**Task to carry out:**
Look through the listing below and write out exactly the lines from the line with "発電・電気 (161, 1850)" to the line with "はり絵・ちぎり絵・砂絵 (175, 1652)", both included, and no others.

**Data for the task:**
Segment Open

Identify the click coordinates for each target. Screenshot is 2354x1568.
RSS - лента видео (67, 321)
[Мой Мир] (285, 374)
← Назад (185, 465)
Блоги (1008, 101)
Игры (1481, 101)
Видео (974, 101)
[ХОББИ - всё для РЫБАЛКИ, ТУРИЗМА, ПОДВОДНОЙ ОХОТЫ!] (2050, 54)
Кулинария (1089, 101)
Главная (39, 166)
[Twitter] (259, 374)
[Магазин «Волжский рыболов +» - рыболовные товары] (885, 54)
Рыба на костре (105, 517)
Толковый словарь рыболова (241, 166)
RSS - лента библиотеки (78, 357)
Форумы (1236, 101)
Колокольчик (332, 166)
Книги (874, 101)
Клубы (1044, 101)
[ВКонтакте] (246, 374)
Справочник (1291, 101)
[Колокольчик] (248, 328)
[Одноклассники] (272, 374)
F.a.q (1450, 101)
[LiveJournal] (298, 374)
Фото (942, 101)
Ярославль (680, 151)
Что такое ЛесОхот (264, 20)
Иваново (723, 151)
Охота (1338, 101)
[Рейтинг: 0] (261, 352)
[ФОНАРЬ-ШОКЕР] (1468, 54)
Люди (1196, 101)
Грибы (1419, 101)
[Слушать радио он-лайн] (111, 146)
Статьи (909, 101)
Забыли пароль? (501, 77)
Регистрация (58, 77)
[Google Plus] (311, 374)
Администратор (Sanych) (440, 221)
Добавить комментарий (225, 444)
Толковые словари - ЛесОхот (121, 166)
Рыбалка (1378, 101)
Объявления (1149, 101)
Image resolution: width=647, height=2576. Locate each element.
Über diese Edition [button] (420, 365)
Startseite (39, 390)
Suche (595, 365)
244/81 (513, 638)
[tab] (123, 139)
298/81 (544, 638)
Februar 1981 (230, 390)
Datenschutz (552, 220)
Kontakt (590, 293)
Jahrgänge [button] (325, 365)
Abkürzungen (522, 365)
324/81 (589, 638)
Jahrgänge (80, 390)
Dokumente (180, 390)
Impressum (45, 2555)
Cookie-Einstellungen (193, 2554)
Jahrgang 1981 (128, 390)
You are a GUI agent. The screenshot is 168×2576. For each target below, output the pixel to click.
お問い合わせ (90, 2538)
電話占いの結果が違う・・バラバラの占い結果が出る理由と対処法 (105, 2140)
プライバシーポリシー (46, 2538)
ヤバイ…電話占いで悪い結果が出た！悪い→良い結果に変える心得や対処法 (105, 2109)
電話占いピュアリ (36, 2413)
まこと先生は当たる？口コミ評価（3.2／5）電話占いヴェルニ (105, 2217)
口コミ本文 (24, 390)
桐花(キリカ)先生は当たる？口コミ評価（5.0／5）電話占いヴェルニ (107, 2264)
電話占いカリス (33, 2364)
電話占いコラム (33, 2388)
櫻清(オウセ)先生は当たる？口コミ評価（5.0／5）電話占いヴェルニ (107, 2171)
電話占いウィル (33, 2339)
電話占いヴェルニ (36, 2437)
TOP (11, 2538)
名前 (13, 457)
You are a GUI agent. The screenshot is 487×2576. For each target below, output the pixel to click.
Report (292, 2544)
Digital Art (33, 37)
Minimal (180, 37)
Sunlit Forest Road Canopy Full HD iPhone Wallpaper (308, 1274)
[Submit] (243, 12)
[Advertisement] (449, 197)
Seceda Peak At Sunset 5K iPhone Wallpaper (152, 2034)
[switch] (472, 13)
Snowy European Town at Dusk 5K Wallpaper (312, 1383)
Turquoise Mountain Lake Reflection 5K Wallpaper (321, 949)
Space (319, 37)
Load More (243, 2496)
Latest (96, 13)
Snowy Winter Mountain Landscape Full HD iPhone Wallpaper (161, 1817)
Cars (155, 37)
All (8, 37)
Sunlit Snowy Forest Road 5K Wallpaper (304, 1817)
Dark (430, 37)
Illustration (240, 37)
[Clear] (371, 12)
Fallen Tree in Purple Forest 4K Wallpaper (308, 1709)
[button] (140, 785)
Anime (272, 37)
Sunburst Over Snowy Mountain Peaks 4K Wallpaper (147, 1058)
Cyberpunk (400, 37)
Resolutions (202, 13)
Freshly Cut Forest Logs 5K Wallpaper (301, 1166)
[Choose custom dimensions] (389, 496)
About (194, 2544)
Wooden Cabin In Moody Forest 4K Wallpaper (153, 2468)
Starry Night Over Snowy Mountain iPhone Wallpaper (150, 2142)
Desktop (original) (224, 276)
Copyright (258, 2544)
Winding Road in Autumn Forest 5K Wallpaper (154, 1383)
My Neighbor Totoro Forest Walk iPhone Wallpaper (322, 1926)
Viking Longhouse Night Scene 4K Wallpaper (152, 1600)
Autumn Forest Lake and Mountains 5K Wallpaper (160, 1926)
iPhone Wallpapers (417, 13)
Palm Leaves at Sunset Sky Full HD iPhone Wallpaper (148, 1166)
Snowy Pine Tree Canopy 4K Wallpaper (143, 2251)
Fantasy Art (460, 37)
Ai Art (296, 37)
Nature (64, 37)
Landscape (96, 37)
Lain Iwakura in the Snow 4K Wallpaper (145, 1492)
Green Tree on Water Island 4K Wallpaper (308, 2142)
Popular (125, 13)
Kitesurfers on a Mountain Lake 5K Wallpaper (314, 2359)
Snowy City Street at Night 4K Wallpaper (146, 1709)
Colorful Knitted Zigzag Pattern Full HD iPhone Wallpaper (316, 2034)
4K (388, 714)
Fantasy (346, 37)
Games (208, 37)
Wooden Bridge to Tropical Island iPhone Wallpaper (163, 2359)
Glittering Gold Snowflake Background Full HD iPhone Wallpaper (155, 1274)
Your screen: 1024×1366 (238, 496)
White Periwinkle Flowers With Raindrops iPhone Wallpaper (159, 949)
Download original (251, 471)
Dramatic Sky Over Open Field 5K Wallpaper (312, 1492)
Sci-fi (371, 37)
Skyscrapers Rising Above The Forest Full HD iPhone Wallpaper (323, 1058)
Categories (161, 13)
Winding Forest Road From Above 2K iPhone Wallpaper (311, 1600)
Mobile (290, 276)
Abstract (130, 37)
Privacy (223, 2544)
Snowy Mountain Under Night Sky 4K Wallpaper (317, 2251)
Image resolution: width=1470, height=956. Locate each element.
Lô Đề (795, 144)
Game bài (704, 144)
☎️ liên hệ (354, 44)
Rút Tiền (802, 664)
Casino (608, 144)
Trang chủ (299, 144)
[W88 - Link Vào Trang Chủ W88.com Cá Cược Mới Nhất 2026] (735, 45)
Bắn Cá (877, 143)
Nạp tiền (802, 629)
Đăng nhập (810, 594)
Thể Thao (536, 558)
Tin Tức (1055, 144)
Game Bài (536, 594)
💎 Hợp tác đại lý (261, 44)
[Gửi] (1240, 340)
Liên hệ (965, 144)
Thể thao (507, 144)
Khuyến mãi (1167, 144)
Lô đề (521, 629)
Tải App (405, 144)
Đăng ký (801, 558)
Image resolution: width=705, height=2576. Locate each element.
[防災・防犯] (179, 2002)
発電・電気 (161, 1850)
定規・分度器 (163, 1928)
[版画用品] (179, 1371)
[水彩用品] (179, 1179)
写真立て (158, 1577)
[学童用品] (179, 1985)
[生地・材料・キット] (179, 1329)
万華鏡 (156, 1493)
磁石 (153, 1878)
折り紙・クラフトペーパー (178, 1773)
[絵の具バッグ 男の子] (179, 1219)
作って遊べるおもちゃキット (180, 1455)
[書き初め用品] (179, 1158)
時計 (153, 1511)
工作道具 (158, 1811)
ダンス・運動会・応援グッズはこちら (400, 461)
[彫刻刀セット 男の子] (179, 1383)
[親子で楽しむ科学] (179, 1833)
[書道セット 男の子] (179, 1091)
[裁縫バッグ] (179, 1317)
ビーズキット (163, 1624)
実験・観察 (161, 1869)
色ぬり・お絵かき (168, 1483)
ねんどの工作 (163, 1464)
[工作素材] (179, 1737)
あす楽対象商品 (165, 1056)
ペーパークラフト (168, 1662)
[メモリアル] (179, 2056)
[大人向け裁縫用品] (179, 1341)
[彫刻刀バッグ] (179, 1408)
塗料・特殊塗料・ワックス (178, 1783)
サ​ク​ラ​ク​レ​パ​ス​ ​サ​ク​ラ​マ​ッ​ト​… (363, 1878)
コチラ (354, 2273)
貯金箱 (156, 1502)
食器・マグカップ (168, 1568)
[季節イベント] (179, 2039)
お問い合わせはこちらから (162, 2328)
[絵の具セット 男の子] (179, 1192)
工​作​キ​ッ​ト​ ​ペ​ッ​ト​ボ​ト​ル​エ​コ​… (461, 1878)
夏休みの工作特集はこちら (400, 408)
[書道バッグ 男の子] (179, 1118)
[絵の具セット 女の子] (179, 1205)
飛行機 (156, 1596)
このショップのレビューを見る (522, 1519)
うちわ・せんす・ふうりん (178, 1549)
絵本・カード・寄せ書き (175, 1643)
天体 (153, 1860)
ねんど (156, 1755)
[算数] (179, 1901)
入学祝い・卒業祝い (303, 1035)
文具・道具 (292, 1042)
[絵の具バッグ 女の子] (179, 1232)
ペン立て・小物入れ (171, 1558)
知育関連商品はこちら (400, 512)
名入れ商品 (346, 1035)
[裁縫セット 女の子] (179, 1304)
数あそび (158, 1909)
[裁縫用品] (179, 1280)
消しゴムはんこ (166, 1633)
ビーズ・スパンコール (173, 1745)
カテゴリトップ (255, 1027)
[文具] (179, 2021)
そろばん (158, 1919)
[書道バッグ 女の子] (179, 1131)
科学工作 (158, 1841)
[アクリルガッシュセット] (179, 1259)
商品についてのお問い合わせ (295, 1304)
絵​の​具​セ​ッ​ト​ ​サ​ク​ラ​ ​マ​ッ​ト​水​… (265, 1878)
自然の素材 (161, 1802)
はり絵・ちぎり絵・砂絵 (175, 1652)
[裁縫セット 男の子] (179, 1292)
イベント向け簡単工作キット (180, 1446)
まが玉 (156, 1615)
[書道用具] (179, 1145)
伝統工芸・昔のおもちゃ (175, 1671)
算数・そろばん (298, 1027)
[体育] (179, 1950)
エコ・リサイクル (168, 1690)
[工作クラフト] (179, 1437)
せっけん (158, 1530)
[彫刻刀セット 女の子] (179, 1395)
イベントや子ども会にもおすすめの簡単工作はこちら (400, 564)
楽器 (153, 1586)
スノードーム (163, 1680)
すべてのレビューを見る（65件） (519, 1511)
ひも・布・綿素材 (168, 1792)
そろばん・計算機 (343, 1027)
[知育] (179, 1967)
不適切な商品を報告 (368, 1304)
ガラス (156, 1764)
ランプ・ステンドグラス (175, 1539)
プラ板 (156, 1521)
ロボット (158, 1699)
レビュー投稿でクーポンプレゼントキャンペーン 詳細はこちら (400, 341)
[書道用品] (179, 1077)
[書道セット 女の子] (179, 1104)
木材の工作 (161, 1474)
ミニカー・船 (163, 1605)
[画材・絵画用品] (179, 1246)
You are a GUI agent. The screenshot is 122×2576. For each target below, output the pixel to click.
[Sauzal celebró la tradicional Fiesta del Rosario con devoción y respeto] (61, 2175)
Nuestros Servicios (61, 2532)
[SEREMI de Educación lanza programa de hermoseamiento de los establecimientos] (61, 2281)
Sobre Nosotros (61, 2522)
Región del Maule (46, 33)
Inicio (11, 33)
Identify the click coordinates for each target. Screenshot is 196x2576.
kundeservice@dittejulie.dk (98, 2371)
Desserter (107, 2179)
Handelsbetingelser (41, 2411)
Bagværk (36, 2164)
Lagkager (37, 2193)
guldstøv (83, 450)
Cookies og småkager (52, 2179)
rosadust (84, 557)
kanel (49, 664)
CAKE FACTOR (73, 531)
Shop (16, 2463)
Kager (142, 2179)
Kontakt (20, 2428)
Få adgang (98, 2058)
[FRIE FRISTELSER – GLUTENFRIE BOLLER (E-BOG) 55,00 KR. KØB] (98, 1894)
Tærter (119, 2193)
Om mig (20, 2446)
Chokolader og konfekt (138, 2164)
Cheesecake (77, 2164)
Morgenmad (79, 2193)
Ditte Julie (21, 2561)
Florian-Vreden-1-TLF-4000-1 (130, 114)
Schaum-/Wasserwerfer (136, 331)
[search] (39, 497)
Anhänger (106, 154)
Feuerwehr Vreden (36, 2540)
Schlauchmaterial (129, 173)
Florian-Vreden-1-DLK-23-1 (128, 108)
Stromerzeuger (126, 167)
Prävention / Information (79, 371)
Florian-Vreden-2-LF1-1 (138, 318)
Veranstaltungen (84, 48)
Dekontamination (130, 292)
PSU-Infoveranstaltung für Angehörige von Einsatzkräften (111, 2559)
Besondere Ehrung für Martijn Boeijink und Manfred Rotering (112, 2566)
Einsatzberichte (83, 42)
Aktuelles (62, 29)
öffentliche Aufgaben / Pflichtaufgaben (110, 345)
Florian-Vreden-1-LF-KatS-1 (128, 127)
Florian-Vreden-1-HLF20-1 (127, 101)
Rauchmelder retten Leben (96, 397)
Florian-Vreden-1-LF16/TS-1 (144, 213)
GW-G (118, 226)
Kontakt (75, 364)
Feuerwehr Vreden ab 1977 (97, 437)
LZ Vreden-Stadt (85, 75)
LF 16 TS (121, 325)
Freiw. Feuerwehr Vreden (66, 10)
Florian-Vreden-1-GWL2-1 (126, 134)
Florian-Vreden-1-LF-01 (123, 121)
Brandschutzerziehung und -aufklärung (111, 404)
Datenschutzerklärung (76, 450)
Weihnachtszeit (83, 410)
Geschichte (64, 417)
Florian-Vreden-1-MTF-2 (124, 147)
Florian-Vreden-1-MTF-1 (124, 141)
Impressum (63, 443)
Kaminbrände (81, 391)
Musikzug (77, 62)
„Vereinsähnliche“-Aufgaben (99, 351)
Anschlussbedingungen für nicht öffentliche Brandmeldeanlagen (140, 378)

Segment Closed

**Output of the task:**
発電・電気 (161, 1850)
定規・分度器 (163, 1928)
[版画用品] (179, 1371)
[水彩用品] (179, 1179)
写真立て (158, 1577)
[学童用品] (179, 1985)
[生地・材料・キット] (179, 1329)
万華鏡 (156, 1493)
磁石 (153, 1878)
折り紙・クラフトペーパー (178, 1773)
[絵の具バッグ 男の子] (179, 1219)
作って遊べるおもちゃキット (180, 1455)
[書き初め用品] (179, 1158)
時計 (153, 1511)
工作道具 (158, 1811)
ダンス・運動会・応援グッズはこちら (400, 461)
[彫刻刀セット 男の子] (179, 1383)
[親子で楽しむ科学] (179, 1833)
[書道セット 男の子] (179, 1091)
[裁縫バッグ] (179, 1317)
ビーズキット (163, 1624)
実験・観察 (161, 1869)
色ぬり・お絵かき (168, 1483)
ねんどの工作 (163, 1464)
[工作素材] (179, 1737)
あす楽対象商品 (165, 1056)
ペーパークラフト (168, 1662)
[メモリアル] (179, 2056)
[大人向け裁縫用品] (179, 1341)
[彫刻刀バッグ] (179, 1408)
塗料・特殊塗料・ワックス (178, 1783)
サ​ク​ラ​ク​レ​パ​ス​ ​サ​ク​ラ​マ​ッ​ト​… (363, 1878)
コチラ (354, 2273)
貯金箱 (156, 1502)
食器・マグカップ (168, 1568)
[季節イベント] (179, 2039)
お問い合わせはこちらから (162, 2328)
[絵の具セット 男の子] (179, 1192)
工​作​キ​ッ​ト​ ​ペ​ッ​ト​ボ​ト​ル​エ​コ​… (461, 1878)
夏休みの工作特集はこちら (400, 408)
[書道バッグ 男の子] (179, 1118)
[絵の具セット 女の子] (179, 1205)
飛行機 (156, 1596)
このショップのレビューを見る (522, 1519)
うちわ・せんす・ふうりん (178, 1549)
絵本・カード・寄せ書き (175, 1643)
天体 (153, 1860)
ねんど (156, 1755)
[算数] (179, 1901)
入学祝い・卒業祝い (303, 1035)
文具・道具 (292, 1042)
[絵の具バッグ 女の子] (179, 1232)
ペン立て・小物入れ (171, 1558)
知育関連商品はこちら (400, 512)
名入れ商品 (346, 1035)
[裁縫セット 女の子] (179, 1304)
数あそび (158, 1909)
[裁縫用品] (179, 1280)
消しゴムはんこ (166, 1633)
ビーズ・スパンコール (173, 1745)
カテゴリトップ (255, 1027)
[文具] (179, 2021)
そろばん (158, 1919)
[書道バッグ 女の子] (179, 1131)
科学工作 (158, 1841)
[アクリルガッシュセット] (179, 1259)
商品についてのお問い合わせ (295, 1304)
絵​の​具​セ​ッ​ト​ ​サ​ク​ラ​ ​マ​ッ​ト​水​… (265, 1878)
自然の素材 (161, 1802)
はり絵・ちぎり絵・砂絵 (175, 1652)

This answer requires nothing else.